◆ RAW DATA:

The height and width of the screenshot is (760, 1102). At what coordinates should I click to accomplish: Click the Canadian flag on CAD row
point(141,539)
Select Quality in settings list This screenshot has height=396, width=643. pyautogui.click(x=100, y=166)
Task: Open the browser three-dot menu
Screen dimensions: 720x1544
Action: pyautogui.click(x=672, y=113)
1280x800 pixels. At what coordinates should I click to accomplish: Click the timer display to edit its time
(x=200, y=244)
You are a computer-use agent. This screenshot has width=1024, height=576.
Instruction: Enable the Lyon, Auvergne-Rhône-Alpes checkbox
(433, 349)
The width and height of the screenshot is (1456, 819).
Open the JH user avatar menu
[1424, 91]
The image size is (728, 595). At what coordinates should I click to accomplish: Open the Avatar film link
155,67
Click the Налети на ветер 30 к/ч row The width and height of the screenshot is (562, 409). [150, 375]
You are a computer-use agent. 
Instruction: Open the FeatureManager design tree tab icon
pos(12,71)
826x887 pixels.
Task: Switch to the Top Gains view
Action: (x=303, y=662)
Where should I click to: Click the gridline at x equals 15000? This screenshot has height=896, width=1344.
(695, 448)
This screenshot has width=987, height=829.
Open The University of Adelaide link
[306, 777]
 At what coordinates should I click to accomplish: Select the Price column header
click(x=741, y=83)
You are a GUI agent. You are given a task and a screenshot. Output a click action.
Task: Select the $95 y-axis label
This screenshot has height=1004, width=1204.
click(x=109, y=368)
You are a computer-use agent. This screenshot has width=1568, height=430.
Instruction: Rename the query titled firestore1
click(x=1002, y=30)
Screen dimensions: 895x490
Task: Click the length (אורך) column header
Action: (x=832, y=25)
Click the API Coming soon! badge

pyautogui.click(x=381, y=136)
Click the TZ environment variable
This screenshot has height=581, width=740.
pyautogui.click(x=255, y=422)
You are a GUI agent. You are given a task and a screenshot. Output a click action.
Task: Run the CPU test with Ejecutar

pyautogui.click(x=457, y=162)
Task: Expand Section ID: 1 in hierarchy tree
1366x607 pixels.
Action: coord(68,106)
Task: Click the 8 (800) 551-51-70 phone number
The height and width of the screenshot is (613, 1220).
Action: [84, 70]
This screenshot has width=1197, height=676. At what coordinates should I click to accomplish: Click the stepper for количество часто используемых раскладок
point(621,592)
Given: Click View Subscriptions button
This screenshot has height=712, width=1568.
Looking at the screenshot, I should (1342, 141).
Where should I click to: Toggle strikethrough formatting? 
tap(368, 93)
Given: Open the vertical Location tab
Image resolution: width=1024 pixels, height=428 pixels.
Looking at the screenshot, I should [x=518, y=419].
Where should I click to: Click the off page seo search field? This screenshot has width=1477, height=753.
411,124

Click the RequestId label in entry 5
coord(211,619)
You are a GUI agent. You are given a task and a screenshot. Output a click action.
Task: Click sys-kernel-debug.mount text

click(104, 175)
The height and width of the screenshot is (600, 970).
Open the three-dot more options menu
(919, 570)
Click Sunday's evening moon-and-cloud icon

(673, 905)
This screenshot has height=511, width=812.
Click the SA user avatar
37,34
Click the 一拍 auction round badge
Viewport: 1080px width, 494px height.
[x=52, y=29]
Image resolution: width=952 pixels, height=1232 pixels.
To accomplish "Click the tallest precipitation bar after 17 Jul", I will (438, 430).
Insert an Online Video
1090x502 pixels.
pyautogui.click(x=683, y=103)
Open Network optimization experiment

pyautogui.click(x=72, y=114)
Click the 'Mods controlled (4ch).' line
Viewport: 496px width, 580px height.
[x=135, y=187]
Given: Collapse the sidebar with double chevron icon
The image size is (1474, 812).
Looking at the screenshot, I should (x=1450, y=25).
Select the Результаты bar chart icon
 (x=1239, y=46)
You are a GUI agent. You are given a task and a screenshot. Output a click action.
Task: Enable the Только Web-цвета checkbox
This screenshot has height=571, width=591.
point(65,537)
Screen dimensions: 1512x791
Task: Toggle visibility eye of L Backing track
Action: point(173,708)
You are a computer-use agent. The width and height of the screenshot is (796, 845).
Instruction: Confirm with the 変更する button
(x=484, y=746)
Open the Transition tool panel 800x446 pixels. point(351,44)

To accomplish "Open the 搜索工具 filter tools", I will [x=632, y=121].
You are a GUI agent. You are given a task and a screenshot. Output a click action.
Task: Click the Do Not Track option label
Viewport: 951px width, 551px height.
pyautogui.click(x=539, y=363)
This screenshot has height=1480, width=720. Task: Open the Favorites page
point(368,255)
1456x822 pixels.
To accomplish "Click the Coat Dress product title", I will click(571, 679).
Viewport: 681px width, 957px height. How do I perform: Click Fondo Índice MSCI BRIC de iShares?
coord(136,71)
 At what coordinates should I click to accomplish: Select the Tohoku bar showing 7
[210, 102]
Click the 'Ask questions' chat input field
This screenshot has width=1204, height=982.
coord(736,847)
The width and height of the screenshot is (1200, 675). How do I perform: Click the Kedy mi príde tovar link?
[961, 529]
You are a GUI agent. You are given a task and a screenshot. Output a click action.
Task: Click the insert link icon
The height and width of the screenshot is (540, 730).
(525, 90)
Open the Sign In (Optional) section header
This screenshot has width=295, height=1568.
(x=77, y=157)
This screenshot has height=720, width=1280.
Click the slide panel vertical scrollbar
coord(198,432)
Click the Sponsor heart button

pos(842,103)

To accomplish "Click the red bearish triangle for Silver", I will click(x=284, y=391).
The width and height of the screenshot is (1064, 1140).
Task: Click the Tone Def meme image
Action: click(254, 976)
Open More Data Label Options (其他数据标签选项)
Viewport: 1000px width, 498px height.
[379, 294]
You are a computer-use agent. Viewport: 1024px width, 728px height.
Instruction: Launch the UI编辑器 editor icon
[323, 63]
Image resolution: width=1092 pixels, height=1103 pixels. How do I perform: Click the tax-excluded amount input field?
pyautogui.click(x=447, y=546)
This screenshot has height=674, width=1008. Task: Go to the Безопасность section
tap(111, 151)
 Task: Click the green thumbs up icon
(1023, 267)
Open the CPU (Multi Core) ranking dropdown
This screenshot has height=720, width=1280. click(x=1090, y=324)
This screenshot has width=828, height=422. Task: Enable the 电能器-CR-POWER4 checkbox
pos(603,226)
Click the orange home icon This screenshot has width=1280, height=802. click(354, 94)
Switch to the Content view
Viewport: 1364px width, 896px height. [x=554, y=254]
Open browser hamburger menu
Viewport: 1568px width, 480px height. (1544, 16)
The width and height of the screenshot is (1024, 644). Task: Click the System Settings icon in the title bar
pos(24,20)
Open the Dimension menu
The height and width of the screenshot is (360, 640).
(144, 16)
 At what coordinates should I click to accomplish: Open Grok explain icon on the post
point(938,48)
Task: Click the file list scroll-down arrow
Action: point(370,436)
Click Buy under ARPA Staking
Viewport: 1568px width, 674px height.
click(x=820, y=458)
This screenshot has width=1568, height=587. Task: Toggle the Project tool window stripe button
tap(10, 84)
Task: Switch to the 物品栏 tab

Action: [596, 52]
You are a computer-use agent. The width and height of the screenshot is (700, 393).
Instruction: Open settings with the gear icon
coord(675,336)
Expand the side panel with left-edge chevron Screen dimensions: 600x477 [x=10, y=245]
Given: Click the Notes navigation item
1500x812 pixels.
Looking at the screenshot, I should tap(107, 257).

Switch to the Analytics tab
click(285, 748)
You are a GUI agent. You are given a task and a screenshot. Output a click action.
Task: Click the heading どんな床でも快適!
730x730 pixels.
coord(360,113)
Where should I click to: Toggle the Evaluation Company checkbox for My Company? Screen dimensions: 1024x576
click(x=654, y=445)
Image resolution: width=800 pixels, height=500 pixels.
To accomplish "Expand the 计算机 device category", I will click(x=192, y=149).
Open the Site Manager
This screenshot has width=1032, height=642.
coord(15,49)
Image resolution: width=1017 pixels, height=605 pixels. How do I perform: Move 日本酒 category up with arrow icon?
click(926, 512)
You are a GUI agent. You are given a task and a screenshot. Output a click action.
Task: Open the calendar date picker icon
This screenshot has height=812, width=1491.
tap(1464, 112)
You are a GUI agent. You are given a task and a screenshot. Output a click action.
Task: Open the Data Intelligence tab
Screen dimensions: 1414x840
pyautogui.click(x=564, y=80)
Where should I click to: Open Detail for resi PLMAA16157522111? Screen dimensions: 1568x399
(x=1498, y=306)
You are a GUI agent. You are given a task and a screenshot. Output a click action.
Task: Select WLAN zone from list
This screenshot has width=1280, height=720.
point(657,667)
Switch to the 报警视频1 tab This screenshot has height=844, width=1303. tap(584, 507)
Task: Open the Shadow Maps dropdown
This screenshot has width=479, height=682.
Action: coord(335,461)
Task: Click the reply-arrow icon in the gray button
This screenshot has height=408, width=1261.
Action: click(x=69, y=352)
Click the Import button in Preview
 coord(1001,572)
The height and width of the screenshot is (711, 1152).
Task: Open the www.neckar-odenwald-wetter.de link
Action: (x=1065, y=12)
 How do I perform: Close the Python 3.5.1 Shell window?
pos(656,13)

◆ TASK STATEMENT: Scan the entries and show every line in which the word "computer" is found.

◆ RESPONSE TO THE TASK:
You are a computer-use agent. This screenshot has width=1024, height=576.
You are a computer-use agent. 
You are a computer-use agent. This screenshot has width=1568, height=430.
You are a computer-use agent. The width and height of the screenshot is (796, 845).
You are a computer-use agent. Viewport: 1024px width, 728px height.
You are a computer-use agent. The width and height of the screenshot is (700, 393).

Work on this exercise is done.